begin Given records

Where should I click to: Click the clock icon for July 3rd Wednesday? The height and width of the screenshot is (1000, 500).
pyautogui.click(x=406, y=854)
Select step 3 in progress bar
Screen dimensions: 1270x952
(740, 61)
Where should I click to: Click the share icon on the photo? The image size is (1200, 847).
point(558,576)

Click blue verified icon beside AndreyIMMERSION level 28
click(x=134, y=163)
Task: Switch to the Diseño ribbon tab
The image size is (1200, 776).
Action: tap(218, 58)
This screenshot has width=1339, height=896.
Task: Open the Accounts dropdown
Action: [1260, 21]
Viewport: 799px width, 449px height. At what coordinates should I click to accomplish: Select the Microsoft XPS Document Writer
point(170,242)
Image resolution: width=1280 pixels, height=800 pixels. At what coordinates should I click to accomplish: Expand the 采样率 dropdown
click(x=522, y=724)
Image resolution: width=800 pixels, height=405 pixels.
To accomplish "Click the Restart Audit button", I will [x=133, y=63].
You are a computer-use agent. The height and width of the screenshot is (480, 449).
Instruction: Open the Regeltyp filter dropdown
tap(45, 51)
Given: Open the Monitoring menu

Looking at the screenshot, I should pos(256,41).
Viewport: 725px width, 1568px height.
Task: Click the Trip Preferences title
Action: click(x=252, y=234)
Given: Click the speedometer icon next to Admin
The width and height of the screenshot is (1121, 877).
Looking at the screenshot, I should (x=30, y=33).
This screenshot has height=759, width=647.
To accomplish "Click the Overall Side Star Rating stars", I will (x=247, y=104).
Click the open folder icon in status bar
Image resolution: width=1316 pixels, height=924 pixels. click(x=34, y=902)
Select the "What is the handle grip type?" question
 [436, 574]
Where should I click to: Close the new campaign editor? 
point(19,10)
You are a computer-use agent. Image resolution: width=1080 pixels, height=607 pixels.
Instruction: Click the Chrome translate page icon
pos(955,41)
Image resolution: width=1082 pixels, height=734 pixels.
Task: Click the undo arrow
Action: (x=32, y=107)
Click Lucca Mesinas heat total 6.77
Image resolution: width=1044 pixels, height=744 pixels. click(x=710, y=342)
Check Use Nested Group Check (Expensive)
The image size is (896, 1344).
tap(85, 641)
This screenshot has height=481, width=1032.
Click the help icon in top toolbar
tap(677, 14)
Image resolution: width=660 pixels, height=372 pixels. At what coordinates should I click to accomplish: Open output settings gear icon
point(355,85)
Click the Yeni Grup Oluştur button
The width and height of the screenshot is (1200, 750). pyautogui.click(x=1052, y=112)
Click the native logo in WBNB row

end Given records

*What to work on:*
Reproduce every item above line for line, with no changes.

*Task result:*
Where should I click to: Click the clock icon for July 3rd Wednesday? The height and width of the screenshot is (1000, 500).
pyautogui.click(x=406, y=854)
Select step 3 in progress bar
Screen dimensions: 1270x952
(740, 61)
Where should I click to: Click the share icon on the photo? The image size is (1200, 847).
point(558,576)

Click blue verified icon beside AndreyIMMERSION level 28
click(x=134, y=163)
Task: Switch to the Diseño ribbon tab
The image size is (1200, 776).
Action: tap(218, 58)
This screenshot has width=1339, height=896.
Task: Open the Accounts dropdown
Action: [1260, 21]
Viewport: 799px width, 449px height. At what coordinates should I click to accomplish: Select the Microsoft XPS Document Writer
point(170,242)
Image resolution: width=1280 pixels, height=800 pixels. At what coordinates should I click to accomplish: Expand the 采样率 dropdown
click(x=522, y=724)
Image resolution: width=800 pixels, height=405 pixels.
To accomplish "Click the Restart Audit button", I will [x=133, y=63].
You are a computer-use agent. The height and width of the screenshot is (480, 449).
Instruction: Open the Regeltyp filter dropdown
tap(45, 51)
Given: Open the Monitoring menu

Looking at the screenshot, I should pos(256,41).
Viewport: 725px width, 1568px height.
Task: Click the Trip Preferences title
Action: click(x=252, y=234)
Given: Click the speedometer icon next to Admin
The width and height of the screenshot is (1121, 877).
Looking at the screenshot, I should (x=30, y=33).
This screenshot has height=759, width=647.
To accomplish "Click the Overall Side Star Rating stars", I will (x=247, y=104).
Click the open folder icon in status bar
Image resolution: width=1316 pixels, height=924 pixels. click(x=34, y=902)
Select the "What is the handle grip type?" question
 [436, 574]
Where should I click to: Close the new campaign editor? 
point(19,10)
You are a computer-use agent. Image resolution: width=1080 pixels, height=607 pixels.
Instruction: Click the Chrome translate page icon
pos(955,41)
Image resolution: width=1082 pixels, height=734 pixels.
Task: Click the undo arrow
Action: (x=32, y=107)
Click Lucca Mesinas heat total 6.77
Image resolution: width=1044 pixels, height=744 pixels. click(x=710, y=342)
Check Use Nested Group Check (Expensive)
The image size is (896, 1344).
tap(85, 641)
This screenshot has height=481, width=1032.
Click the help icon in top toolbar
tap(677, 14)
Image resolution: width=660 pixels, height=372 pixels. At what coordinates should I click to accomplish: Open output settings gear icon
point(355,85)
Click the Yeni Grup Oluştur button
The width and height of the screenshot is (1200, 750). pyautogui.click(x=1052, y=112)
Click the native logo in WBNB row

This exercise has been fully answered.